Sem dúvida, essas questões se projetam bem além do presente texto, que busca levantar alguns traços do problema a partir de desdobramentos situados em debates teóricos e contextos específicos. O esforço geral do trabalho implica retomar progressivamente o fio condutor da noção de alteridade, sempre ameaçada pela sua representação como uma identidade binária, fixa e projetiva, mas também como peça capturável por máquinas de guerra identitárias, de narrativas ou capitalísticas. Por outro lado, enfatiza-se que essa fortuna crítica pós-1968, parece apontar, embora a partir de premissas distintas, para uma função provisional e limitada da narrativa e da identidade, reduzidas ora a um suporte para passar à ação, ora a um fator de limitação que permanece, no entanto, aberto a processos multiplicadores de reconversão subjetiva.

Assim, sem abandonar as lutas políticas no nível das demandas concretas, dos direitos abstratos ou dos axiomas, a saída proposta para o problema envolve, por um lado, ressituar uma agenda de pesquisa sobre movimentos sociais a partir da noção de minoria--como "fórmula das multiplicidades" (Deleuze e Guattari, 2007)--, explorando tanto o papel agregador e provisional das identidades quanto, e principalmente, as capacidades de construção transversal e de singularização das lutas.

1 Direito e literatura: narrar o real, realizar o narrado?

O artigo de Julie Stone Peters (2005), "Law, literature and the vanishing real: on the future of a interdisciplinary illusion", constitui um excelente ponto de partida para a discussão porque, ao contrário do viés celebratório produzido pela crítica desde meados da década de 1970, descreve o encontro entre direito e literatura como um sucessivo fracasso produzido pelo mesmo impasse: ambas as disciplinas buscaram no campo das narrativas uma saída para uma crise de expectativas ativistas e progressistas, mas não encontram nada além de uma projeção fantasmagórica de suas próprias idealizações.

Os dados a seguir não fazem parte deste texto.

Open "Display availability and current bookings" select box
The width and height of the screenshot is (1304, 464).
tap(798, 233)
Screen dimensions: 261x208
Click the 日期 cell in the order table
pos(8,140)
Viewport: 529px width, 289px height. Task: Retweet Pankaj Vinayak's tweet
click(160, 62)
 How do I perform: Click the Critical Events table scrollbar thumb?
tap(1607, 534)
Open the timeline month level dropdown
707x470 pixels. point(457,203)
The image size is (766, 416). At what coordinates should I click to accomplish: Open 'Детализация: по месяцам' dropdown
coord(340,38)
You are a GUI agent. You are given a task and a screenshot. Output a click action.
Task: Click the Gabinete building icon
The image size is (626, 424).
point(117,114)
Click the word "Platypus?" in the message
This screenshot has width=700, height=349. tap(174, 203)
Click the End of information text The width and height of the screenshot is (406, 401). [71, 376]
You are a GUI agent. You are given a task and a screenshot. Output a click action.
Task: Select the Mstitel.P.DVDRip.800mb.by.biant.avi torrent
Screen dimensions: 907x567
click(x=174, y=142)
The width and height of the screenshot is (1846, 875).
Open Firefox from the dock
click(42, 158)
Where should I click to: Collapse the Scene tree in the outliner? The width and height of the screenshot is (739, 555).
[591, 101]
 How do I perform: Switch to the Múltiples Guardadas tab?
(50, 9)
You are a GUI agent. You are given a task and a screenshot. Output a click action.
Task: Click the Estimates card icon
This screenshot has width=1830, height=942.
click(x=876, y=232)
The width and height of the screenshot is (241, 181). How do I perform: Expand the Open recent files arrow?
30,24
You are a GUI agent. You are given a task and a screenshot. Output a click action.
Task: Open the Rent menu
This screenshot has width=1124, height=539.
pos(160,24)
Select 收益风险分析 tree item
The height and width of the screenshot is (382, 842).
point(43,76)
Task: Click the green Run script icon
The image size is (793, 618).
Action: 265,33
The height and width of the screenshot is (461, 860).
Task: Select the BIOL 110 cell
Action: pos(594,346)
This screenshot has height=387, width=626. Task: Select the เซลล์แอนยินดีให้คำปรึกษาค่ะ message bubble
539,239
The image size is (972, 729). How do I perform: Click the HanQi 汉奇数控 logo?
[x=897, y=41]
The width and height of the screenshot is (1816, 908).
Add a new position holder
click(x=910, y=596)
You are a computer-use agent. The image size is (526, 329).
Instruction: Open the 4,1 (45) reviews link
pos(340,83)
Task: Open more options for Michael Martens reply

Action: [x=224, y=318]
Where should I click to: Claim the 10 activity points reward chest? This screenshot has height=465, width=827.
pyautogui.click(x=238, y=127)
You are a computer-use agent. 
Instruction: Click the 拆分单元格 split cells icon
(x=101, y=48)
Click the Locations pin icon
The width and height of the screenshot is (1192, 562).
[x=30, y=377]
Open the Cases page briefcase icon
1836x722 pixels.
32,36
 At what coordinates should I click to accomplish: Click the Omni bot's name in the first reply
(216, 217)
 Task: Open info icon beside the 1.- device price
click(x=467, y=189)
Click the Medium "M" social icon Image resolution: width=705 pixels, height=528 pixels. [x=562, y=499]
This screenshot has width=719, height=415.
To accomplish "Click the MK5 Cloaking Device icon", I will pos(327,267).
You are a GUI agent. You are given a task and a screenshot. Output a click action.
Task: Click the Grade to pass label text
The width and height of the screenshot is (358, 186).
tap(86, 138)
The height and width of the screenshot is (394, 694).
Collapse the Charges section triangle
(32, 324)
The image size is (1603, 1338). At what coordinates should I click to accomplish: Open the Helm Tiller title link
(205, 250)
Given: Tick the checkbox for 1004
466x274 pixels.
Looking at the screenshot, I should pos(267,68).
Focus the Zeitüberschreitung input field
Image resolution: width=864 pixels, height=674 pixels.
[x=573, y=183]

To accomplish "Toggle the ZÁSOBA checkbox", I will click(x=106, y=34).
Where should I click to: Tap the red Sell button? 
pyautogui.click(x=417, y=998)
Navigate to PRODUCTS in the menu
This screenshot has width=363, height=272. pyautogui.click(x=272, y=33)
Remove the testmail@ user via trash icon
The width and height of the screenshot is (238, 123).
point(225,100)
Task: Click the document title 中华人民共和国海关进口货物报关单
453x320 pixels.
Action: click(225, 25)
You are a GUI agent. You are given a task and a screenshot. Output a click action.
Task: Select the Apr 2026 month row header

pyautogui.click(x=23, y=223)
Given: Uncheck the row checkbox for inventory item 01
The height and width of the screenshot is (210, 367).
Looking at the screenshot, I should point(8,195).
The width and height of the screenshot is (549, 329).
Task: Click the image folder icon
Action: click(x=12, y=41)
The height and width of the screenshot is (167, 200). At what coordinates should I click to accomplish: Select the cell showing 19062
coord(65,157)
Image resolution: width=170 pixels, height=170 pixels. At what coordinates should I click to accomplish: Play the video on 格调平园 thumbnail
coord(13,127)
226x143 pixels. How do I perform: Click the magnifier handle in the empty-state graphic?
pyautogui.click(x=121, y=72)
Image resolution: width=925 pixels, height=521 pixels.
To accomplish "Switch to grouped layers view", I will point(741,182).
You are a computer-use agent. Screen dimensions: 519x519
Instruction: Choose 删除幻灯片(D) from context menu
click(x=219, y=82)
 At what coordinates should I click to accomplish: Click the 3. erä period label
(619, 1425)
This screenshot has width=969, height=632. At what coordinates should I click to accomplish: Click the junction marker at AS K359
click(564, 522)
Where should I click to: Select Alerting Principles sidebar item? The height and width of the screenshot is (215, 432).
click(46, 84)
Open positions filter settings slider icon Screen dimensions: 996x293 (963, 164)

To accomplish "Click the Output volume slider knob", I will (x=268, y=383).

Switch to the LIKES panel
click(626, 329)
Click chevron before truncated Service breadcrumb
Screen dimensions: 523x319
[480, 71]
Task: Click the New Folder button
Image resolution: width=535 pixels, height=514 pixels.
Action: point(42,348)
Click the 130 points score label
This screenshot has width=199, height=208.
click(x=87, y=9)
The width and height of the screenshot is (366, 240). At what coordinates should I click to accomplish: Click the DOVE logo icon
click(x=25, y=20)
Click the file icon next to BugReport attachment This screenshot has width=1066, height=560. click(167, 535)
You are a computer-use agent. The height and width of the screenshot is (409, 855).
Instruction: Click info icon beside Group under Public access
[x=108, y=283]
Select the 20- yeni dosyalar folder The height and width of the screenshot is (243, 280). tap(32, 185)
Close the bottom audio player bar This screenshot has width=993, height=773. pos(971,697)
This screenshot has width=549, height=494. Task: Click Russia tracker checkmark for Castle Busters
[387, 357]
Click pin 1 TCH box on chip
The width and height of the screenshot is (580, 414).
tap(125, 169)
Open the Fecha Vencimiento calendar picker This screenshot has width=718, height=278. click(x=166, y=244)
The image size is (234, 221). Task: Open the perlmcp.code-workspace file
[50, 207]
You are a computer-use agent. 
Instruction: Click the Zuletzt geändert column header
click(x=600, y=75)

Em sua argumentação, a autora deixa claro, em primeiro lugar, que existe uma dimensão geracional a indicar que pelo menos parte dos protagonistas do movimento Direito e Literatura eram herdeiros das lutas pelos direitos civis e contra a guerra do Vietnã (ou seja, herdeiros do ciclo de 1968). Por conseguinte, há uma dimensão temporal que inscreve o movimento no interstício que vai da crise do próprio ciclo de 1968 até a ascensão da direita a partir dos anos 1980. Essa dupla inscrição implica que a relação interdisciplinar Direito e Literatura procede de uma reação, no sentido específico de ser mais uma resposta à crise político-criativa do pós-1968, do que uma agenda contemporânea ao ciclo de lutas americano.

Para Julie Peters (2005), essa reação se deu através de uma via de mão dupla. A primeira partia da percepção de que a crítica literária não dava conta de uma intervenção no real que o direito poderia suprir. Assim, uma aliança com as teorias jurídicas poderia inserir a literatura no campo do ativismo judicial que se seguiu às lutas de 1968 e fornecer uma dimensão concreta à disciplina. A segunda, que atingia o direito, dizia respeito à busca de um fundo valorativo sólido que pudesse enfrentar tanto o formalismo jurídico, como a crescente influência das teorias ligadas ao Law and Economics, garantindo, ao mesmo tempo, um arsenal interpretativo para levar a cabo o ativismo jurídico no âmbito da Justiça.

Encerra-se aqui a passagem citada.